To the dignity of this House, relevant it certainly was not. Relevant to the conduct of Deputy MacEntee, I regret to say it is. I would be ashamed to offer disrespect to this House. All of us ought to esteem it an honour to be members of it. I did not offer disrespect to this House. Perhaps I had better leave it at that or I should be tempted to comment on my own virtue in recognising this House as an honourable institution when I have to look at the Opposition as much as I have to.

Amendment a1 agreed to.

I move amendment No. 1a:—

In page 3, Section 2, line 6, to insert before the word "transmit" the following words: "or land of which the Land Commission is the registered owner".

Amendment agreed to.

I move amendment 1:—

In page 3, to add at the end of Section 2 the following new sub-section:—

"( ) The works referred to in sub-section (4) shall not be deemed to have been completed if the occupier within one month from the date upon which the Minister notifies him that the works have been completed appeals to the District Court and proves to the satisfaction of the district justice that the works have not been satisfactorily carried out in accordance with the Minister's proposals under sub-section (2).

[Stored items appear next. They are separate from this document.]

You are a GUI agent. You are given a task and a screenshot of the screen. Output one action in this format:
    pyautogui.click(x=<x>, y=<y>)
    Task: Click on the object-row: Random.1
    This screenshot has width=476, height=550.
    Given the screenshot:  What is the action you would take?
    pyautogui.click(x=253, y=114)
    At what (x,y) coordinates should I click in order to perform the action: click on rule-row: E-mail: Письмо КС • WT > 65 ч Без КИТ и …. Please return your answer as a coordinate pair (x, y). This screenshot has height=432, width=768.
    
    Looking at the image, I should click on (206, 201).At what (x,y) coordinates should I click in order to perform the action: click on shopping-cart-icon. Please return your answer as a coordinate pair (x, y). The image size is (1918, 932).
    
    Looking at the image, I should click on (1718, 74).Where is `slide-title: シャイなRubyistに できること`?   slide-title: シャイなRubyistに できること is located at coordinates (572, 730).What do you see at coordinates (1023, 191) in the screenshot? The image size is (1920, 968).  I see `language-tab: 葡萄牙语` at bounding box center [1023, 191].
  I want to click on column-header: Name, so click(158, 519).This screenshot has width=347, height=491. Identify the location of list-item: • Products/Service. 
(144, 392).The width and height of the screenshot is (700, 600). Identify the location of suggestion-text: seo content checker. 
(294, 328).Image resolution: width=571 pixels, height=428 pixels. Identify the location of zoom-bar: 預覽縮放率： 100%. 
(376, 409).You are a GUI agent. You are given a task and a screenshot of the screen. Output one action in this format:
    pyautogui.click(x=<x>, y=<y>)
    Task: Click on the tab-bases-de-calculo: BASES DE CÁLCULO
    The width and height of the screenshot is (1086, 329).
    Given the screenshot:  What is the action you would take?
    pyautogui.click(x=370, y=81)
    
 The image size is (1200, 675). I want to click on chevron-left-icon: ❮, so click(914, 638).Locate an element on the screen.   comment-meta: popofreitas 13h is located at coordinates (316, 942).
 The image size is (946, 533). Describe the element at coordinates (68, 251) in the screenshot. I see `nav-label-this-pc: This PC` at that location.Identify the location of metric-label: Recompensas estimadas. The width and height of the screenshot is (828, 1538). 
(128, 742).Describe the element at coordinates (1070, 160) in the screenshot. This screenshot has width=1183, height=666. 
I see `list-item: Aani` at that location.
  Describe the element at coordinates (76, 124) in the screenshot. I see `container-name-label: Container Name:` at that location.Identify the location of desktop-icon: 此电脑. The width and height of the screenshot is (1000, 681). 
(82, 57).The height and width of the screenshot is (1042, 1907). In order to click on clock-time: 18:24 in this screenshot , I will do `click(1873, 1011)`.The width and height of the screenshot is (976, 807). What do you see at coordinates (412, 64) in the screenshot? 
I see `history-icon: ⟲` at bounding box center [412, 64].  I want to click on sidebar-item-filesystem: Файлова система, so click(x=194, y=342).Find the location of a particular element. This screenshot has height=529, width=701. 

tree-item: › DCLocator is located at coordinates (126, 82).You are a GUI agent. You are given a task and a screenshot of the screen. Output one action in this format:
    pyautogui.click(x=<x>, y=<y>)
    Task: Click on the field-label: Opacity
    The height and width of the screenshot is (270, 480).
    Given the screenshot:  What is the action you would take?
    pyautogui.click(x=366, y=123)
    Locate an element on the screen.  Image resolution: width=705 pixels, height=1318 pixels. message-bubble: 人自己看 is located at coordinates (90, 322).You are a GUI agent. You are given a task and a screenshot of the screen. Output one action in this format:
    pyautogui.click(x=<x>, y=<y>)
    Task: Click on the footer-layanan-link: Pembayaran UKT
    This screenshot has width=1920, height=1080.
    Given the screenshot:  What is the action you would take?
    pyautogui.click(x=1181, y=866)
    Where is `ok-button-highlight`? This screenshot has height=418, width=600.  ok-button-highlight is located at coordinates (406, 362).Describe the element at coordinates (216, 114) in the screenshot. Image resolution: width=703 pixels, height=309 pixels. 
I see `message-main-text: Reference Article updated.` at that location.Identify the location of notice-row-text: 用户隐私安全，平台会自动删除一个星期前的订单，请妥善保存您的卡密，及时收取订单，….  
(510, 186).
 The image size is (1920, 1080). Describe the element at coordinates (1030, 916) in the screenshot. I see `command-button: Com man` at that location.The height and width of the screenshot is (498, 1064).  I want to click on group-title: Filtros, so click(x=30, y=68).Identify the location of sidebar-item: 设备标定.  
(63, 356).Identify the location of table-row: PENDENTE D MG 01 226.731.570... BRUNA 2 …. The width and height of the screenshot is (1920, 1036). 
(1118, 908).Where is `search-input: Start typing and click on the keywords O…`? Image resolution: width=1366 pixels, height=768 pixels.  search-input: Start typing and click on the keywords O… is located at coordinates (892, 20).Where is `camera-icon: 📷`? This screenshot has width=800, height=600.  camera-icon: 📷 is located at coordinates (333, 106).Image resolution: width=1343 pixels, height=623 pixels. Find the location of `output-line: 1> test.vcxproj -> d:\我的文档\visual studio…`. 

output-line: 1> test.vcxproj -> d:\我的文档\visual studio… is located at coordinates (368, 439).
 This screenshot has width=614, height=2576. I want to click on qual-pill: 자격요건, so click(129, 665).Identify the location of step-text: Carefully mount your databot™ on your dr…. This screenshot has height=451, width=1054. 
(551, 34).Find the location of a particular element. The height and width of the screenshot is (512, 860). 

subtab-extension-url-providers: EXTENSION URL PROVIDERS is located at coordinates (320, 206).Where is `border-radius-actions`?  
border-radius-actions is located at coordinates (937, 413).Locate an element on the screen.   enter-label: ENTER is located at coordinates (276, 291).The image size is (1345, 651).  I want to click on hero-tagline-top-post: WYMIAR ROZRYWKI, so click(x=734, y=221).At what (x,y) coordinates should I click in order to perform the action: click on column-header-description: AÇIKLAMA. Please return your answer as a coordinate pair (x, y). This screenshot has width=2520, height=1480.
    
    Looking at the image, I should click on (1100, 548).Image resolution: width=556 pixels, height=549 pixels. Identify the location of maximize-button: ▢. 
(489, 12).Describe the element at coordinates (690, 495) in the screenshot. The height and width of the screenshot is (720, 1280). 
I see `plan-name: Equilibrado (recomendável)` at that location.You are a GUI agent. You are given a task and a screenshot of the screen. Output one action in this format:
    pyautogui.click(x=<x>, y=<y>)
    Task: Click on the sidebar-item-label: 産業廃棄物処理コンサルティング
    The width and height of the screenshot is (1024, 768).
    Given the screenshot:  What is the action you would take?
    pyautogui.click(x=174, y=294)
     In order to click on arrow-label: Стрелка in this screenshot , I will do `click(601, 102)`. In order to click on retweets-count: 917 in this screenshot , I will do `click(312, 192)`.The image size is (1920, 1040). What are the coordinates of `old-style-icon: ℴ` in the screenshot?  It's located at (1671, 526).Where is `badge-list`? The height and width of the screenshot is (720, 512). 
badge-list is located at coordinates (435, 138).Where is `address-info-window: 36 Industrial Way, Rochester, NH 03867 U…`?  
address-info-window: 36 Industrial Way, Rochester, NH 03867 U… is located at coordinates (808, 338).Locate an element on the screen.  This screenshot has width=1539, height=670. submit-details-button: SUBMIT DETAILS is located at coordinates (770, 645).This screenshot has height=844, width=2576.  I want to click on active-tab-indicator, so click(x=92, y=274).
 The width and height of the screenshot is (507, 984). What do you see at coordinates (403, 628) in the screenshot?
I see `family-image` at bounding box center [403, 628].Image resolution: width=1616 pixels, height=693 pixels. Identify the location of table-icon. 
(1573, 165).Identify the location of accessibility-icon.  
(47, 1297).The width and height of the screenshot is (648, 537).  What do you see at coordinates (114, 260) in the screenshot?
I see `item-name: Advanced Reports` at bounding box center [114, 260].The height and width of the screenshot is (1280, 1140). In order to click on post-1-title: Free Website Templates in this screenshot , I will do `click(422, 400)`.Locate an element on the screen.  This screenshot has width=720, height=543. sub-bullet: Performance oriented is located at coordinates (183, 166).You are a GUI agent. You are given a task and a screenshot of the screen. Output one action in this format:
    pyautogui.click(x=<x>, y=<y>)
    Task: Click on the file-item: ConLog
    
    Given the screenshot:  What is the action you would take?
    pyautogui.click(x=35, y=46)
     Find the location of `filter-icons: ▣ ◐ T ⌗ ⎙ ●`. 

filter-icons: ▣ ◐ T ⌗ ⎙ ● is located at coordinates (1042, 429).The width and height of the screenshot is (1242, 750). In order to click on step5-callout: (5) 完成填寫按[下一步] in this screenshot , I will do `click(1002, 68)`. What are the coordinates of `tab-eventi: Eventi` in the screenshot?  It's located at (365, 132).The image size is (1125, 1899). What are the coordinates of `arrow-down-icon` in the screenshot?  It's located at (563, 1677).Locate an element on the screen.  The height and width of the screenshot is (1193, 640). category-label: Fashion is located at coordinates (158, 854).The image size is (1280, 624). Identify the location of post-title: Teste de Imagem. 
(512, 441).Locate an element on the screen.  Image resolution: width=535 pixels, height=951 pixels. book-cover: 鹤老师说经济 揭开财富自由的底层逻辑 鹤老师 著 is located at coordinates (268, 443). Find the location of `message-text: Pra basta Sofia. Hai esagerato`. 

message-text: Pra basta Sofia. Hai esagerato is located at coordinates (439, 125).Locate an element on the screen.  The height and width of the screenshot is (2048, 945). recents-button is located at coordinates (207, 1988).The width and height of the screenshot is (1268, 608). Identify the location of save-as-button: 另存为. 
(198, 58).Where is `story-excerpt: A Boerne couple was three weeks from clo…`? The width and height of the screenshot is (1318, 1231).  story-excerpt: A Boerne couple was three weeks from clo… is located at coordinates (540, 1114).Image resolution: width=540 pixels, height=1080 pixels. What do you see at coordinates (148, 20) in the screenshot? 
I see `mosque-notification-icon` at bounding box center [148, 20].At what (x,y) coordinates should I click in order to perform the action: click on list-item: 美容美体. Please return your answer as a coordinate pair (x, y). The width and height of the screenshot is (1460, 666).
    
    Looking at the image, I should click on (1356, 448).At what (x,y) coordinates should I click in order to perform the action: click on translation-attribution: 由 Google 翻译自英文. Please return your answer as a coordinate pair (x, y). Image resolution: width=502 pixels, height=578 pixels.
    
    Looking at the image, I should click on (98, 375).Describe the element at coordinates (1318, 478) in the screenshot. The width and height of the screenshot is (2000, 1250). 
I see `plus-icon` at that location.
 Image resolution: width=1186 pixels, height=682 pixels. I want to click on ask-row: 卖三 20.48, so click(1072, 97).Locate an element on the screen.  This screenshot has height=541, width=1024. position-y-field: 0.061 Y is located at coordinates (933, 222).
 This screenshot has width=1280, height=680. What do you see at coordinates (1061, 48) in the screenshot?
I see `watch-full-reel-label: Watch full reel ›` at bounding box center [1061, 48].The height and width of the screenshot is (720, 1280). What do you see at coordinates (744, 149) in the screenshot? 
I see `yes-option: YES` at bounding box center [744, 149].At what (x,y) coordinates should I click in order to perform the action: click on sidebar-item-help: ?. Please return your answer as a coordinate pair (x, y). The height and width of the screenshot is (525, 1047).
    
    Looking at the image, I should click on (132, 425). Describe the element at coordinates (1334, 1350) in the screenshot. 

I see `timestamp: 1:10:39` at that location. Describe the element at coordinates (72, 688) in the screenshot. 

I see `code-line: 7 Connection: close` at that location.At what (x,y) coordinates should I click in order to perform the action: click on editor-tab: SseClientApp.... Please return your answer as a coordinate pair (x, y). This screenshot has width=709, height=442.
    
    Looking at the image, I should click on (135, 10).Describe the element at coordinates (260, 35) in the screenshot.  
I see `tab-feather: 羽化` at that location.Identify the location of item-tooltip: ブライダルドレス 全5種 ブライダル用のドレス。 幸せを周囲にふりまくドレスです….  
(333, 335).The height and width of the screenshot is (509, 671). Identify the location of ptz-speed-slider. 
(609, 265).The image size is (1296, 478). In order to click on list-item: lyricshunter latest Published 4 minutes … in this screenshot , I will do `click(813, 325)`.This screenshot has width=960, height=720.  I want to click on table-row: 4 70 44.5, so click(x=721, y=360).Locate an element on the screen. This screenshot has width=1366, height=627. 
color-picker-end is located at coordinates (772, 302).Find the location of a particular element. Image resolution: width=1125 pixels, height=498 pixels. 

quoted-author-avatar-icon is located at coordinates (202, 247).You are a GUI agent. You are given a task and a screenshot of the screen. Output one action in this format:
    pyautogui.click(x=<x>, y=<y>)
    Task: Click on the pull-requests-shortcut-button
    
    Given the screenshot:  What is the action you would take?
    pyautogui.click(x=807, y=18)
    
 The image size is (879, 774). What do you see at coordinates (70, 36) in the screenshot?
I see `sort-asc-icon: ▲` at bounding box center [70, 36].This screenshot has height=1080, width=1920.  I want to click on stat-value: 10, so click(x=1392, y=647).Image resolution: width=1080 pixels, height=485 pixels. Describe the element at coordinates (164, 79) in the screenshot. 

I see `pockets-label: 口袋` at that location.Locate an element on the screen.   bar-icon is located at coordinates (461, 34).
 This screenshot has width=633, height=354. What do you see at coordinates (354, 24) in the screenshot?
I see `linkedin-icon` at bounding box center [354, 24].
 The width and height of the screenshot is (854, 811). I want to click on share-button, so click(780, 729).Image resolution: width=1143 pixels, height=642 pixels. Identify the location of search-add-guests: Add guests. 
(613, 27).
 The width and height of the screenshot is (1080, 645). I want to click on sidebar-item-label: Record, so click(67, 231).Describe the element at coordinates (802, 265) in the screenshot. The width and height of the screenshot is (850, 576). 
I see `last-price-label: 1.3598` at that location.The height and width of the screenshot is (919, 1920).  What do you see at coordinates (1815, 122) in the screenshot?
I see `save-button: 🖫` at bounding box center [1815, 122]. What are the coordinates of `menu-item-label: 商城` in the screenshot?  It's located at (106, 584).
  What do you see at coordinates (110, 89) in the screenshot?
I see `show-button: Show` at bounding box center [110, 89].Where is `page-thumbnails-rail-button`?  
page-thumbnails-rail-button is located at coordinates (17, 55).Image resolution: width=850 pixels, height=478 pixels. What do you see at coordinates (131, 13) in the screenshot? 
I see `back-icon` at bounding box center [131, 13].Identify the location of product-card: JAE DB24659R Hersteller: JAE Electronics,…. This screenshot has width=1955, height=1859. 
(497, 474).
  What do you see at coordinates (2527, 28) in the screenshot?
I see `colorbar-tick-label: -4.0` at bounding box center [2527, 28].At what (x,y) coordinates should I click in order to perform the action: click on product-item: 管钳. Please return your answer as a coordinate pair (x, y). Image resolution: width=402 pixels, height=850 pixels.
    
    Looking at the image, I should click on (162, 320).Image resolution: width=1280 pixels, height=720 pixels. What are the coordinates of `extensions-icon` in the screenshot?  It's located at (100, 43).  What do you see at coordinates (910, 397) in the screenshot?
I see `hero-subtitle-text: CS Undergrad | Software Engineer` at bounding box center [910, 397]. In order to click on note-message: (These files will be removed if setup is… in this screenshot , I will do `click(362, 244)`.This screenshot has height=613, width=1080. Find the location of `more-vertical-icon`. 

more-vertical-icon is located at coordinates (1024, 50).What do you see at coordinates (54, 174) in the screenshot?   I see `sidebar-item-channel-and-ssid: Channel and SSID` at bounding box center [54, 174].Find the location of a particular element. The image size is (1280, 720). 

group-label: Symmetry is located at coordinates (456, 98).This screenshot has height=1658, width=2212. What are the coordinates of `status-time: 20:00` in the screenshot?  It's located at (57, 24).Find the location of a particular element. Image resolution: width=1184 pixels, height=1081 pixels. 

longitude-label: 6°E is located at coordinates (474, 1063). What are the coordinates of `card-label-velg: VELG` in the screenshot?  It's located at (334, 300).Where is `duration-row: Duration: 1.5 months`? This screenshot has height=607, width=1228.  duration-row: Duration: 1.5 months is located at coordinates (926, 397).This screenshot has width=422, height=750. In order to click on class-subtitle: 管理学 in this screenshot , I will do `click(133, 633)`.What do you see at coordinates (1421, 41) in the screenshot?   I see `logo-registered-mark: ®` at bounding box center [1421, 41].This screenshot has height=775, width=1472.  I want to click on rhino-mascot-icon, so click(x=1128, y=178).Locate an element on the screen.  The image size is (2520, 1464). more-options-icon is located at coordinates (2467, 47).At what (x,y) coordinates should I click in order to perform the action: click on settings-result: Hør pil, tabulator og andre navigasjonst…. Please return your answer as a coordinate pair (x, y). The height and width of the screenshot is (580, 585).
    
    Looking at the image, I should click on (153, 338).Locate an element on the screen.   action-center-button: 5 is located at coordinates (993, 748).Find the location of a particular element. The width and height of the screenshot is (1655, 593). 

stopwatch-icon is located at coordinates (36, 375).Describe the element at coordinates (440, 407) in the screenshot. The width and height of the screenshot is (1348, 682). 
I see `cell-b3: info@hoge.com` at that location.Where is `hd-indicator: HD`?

We had on Committee Stage considerable discussion. I do not want to cover that ground again. I am anxious to know the reasons why the Minister has not seen fit to accept this. On the Committee Stage he made the point that the Circuit Court would be available to people who might not be satisfied that the work had been done according to the specification. I still think that by making available to them the Circuit Court only you are making it more difficult and very expensive, especially in regard to work that might not be very costly. A particular job of work might not cost more than £50 or £60 and you are asking the person on whose land that work might be carried out if he is not satisfied with the way in which it was done to go to the Circuit Court to have the matter reviewed by a court of law.

He could, of course, come to Dáil Éireann, could he not? He could come through his Deputy.

Debate adjourned.
The Dáil adjourned at 12 midnight until 10.30 a.m. on Friday, 1st July, 1949.